VPN Performance on Marvell CPU

Turris Omnia
1

I see many topics asking about different types of VPN client configurations (and multiple VPN clients at one time) running on the router. Do we have any idea of the capability of the CPU and it’s ability over VPN? For example, my last router Netgear R7000 with a dual core 1.2Ghz (overclocked) ARM CPU was able to reach a maximum of 40-45Mbps download speed on a 125Mbps link over VPN.

Few things, VPN connection requires encryption, so is CPU heavy (Instruction sets? FPU?). OpenVPN is currently single threaded, so can only run on one core afaik, and you lose features like CTF.

Turris team, or others, care to comment? This is of big interest to me.

1 Like
2

You’ll probably be able to reach 100-110Mbps/s on a private link where you control both ends of the tunnel.
If using a public VPN service, I think you should expect 60-70Mbps doing a speedtest.
It’s mainly a Ghz story. I don’t think the crypto engine is going to improve those numbers by much, if at all, but it’s going to free your CPU to do other things.

Look for OpenVPN (not Openssl) speedtests using the Linksys WRT1200AC and WRT1900ACS. iperf benchmarks on the LAN are not going to give you what you seek.

3

Actually OpenVPN is quite slow, especially on embedded devices. This is generally because of not optimized kernel and userspace data transfers. You can speed it up by increasing MTU inside the tunnel, like
tun-mtu 9000
mssfix 0
It would use IP level fragmentation and you’ll get 2x or 3x speed up.

Just for comparison, I get 60-65 MBit/s with OpenVPN and default settings and 200-250 MBit/s with strongSwan (IPsec daemon) in kernel mode on an 4 core ARMv7.

4 Likes
4

Is there any idea yet about how well the crypto acceleration on the device will perform? I’m interested in VPN, HDD encryption, SSL and SSH.

5

Do you have a recipe for a site-to-site vpn between two oepnwrt/to devices?

6

I’ve tested the VPN performance on my Omnia (2GB) on 200/20Mbit line, the peak of the throughput is 4500KB/s in the download direction of the line (according to Total Commander, SMB protocol, no other than default services running on Omnia). I don’t think that Onmia can reach 100Mbit of OpenVPN traffic.

7

I have also the Turris Omnia 2GB Version. My Omnia is a Client in the ProtonVPN and i can Access the Internet with full speed around ~900 Mbps.

1 Like
8

Can you please create a how to topic on how to set up the protonvpn on turris? Thx

1 Like
9

he already did:
https://forum.test.turris.cz/t/resolved-openvpn-protonvpn-client-problem/4607
however there’s no way Omnia can do 900+mbps with openvpn - in his last post there is a speedtest with ~140mbps

10

Yes the test with ~140 was with my Laptop over WIFI and the other one was on my Desktop PC with Gigabit Lan.

11

again, there’s no way to get >150 mbps with openvpn running in turris omnia.
900+ means Intel i7 class CPU

12

You want a lifecast of my Testing? Or you want to say that the Speedtest.net is wrong? Or is something wrong with my Settings?

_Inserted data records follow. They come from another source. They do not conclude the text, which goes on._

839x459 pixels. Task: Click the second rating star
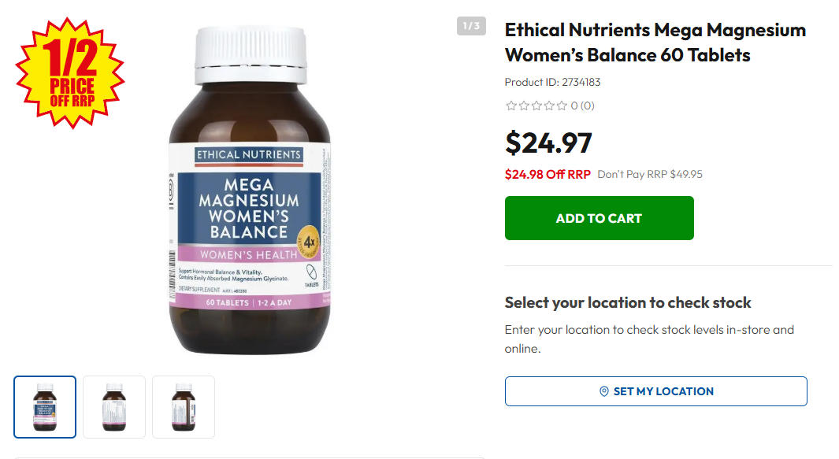click(x=523, y=105)
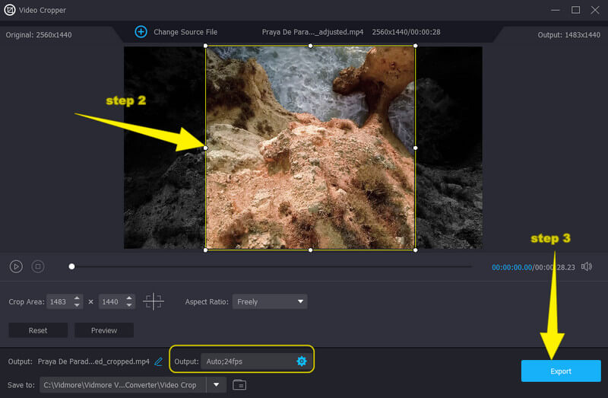Export the cropped video
The width and height of the screenshot is (608, 398).
pos(560,371)
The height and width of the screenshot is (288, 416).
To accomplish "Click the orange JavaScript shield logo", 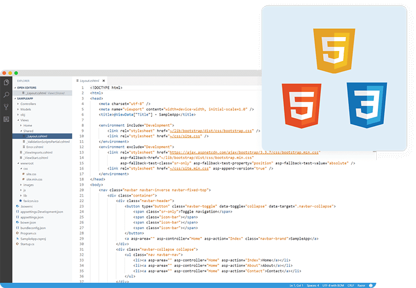I will click(x=334, y=51).
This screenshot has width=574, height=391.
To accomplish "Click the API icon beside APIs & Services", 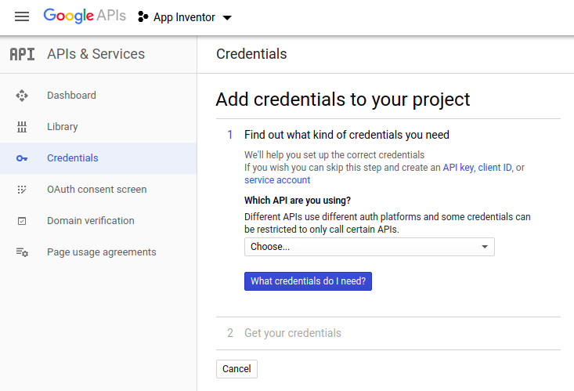I will coord(22,54).
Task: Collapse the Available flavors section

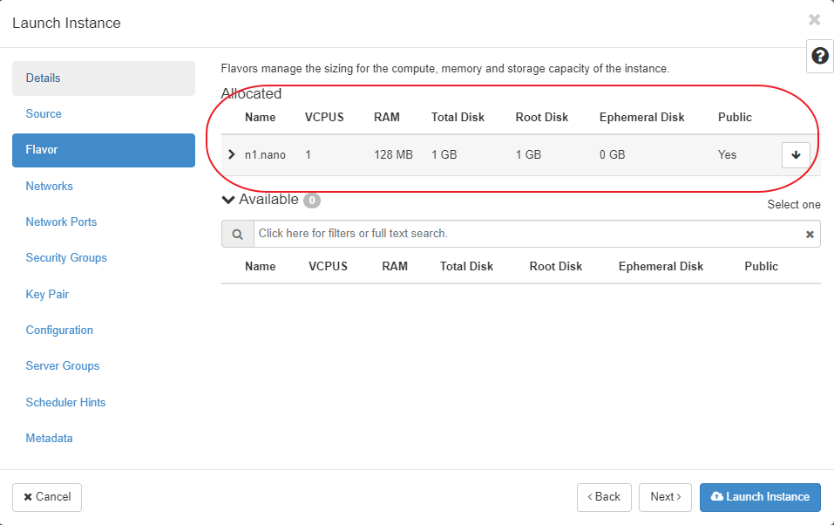Action: tap(229, 200)
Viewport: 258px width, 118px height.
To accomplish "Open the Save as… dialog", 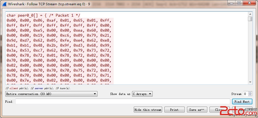I will coord(197,110).

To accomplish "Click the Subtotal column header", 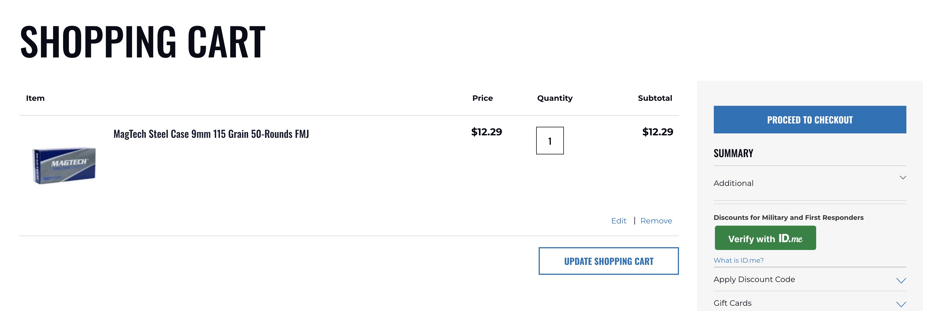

In the End i see me comming from ProtonVPN in the speed test. When i normaly go there it is from Init7.

13

Sorry, I meant a bit more step by step guide for someone who never setup the vpn in the turris before (maybe wasn’t patient enough) :slight_smile:

Just to make sure I understand those steps from the article mentioned above:
I just need to create a new config with data from ProtonVPN in there?
That’s it? You enable it there in LUCY? Where?

I am not trying to be lazy. Just don’t have enough time for testing without my wife trying to kill me for not being able to connect :slight_smile:

THX

14

No it’s a bit more then this. I will make a How-Two tonight.

You also need to Setup a Interfance and a Firewall Rule.

15

Awesome. thx
I think more than just myself will appreciate it.:thumbsup:

16

i believe there is something wrong with your sttings - like you have the vpn enabled in your desktop client

17

I don’t have a VPN Client on my Windows PC. Can it be that it fault to Encrypt on the Router and just past it threw?

18

you should do a traceroute to google

19

traceroute_test.png720×662 135 KB

vpn_speedtest.png923×1271 68.2 KB

20

Should be easy enough to use one of those “Check my IP” sites once while you think you are on the VPN from your desktop. Then disable your VPN, and check again.

I suspect you will have the same public facing IP, and you traffic is not routing through the tunnel.